Work required:
Search the records below for "agent"; copy each line that has it.

Saved data entries
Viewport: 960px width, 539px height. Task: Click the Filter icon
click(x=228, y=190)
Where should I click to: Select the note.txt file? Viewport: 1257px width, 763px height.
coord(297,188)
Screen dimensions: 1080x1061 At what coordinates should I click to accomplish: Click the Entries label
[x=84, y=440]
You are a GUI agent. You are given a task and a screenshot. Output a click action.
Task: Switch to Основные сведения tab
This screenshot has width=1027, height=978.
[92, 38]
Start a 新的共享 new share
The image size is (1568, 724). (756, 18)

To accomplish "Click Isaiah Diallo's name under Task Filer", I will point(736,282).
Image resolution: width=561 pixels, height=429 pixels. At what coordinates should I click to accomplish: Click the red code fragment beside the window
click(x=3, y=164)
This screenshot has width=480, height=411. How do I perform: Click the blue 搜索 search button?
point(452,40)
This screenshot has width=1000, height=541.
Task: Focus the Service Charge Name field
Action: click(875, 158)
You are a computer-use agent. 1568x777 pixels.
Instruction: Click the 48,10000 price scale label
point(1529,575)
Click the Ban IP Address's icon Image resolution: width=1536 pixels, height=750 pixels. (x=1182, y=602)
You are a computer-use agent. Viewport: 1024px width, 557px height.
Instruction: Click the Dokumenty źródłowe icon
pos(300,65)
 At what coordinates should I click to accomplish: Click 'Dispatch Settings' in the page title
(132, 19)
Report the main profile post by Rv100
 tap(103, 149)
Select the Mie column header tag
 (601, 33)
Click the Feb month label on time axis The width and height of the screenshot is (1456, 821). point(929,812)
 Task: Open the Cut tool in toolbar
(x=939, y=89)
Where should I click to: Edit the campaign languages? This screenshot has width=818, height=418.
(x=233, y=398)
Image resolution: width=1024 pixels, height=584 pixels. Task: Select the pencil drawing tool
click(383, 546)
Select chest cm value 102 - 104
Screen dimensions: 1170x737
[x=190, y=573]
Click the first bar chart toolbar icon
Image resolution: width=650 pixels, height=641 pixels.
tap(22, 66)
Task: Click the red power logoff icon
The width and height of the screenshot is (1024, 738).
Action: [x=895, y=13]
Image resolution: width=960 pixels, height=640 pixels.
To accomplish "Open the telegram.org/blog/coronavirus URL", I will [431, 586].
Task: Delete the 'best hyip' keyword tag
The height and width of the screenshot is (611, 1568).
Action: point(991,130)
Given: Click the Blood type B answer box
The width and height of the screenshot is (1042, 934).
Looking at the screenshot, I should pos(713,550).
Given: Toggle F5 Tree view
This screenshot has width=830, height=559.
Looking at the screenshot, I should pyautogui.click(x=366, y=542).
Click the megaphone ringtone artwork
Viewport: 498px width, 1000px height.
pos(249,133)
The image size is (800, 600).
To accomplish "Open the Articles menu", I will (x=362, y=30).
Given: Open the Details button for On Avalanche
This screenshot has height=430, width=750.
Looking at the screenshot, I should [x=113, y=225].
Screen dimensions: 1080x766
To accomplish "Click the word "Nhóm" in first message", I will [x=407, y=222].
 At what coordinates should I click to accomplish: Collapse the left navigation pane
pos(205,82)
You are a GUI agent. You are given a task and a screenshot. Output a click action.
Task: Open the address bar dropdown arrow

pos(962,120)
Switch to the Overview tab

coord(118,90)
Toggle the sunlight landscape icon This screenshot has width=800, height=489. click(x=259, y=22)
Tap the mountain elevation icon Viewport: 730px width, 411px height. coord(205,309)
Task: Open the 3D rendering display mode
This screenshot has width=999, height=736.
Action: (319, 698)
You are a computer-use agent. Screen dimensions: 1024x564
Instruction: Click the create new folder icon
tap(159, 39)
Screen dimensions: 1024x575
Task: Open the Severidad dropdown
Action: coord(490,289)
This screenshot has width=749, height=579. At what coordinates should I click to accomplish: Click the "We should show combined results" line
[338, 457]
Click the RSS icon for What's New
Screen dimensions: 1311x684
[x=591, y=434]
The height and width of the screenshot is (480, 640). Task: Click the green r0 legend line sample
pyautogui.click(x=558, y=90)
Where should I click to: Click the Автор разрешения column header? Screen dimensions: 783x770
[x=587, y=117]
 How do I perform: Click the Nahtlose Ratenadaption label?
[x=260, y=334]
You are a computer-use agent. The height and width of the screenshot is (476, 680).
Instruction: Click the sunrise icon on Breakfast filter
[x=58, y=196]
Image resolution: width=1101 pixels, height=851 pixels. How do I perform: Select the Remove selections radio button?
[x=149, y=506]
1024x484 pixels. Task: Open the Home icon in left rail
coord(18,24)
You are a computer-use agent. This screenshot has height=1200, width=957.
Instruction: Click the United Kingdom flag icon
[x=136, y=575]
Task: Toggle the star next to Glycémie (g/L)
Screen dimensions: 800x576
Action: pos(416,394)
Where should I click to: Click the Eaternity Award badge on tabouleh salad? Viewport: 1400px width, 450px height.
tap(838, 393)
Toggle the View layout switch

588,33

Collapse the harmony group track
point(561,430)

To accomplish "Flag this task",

Solution to this task:
You are a GUI agent. You are given a task and a screenshot. Output a click action.
You are a computer-use agent. 1568x777 pixels.
You are a computer-use agent. Viewport: 1024px width, 557px height.
You are a GUI agent. You are given a task and a screenshot. Output a click action.
You are a computer-use agent. Screen dimensions: 1024x564
You are a computer-use agent. The height and width of the screenshot is (476, 680).
You are a computer-use agent. This screenshot has height=1200, width=957.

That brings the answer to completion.